DOI: 10.1063/1.5144262
Many measurements have indicated that thin polymer films in their glass state exhibit a mobile interfacial layer that grows in thickness upon heating, while some measurements indicate the opposite trend. Moreover, simulations and limited measurements on glass-forming liquids at temperatures above the glass transition temperature T-g exhibit a growing interfacial mobility scale xi upon cooling. To better understand these seemingly contradictory trends, we perform molecular dynamics simulations over a temperature regime for which our simulated polymer film enters a non-equilibrium glassy state and find that the relaxation time tau(alpha) within the film interior, relative to the polymer-air interfacial layer, exhibits a maximum near the computational T-g. Correspondingly, we also observe that the interfacial mobility length scale exhibits a maximum near T-g, explaining the apparent reversal in the temperature dependence of this scale between the glass and liquid states.

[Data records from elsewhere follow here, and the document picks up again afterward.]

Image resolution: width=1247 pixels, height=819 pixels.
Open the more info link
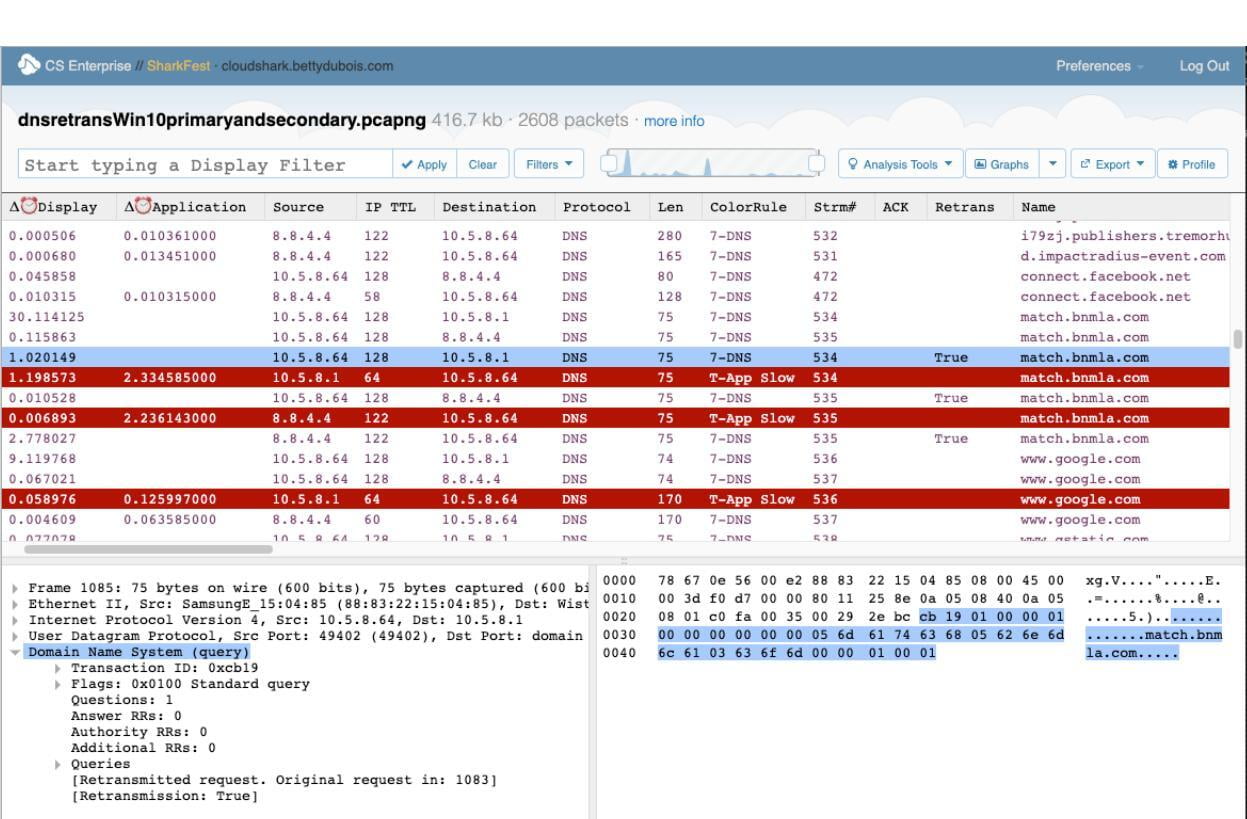point(674,123)
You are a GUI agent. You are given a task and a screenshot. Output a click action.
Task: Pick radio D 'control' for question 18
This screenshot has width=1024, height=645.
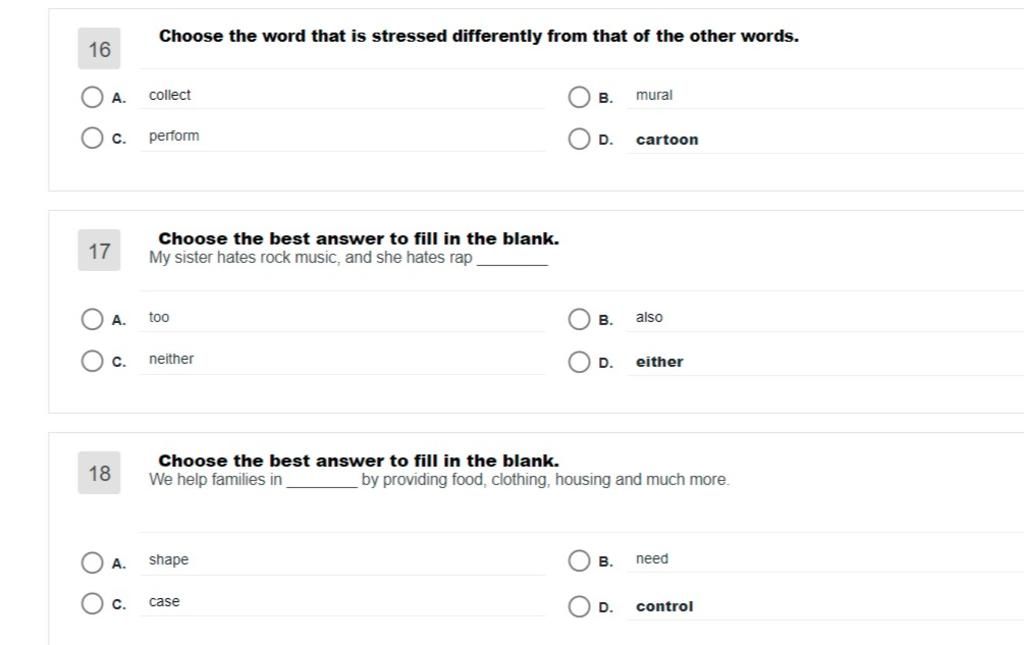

We show that the non-monotonic variation of xi and the relative interfacial mobility to the film interior arise qualitatively from a non-monotonic variation of the gradient of the effective activation free energy of the film; we then obtain a quantitative description of this phenomenon by introducing a phenomenological model that describes the relaxation time layer-by-layer in the film for a temperature range both above and below T-g of the film as a whole. This analysis reveals that the non-monotonic trend in the relative interfacial mobility and xi both arise primarily from the distinctive temperature dependence of relaxation in the interfacial layer, which apparently remains in local equilibrium over the whole temperature range investigated.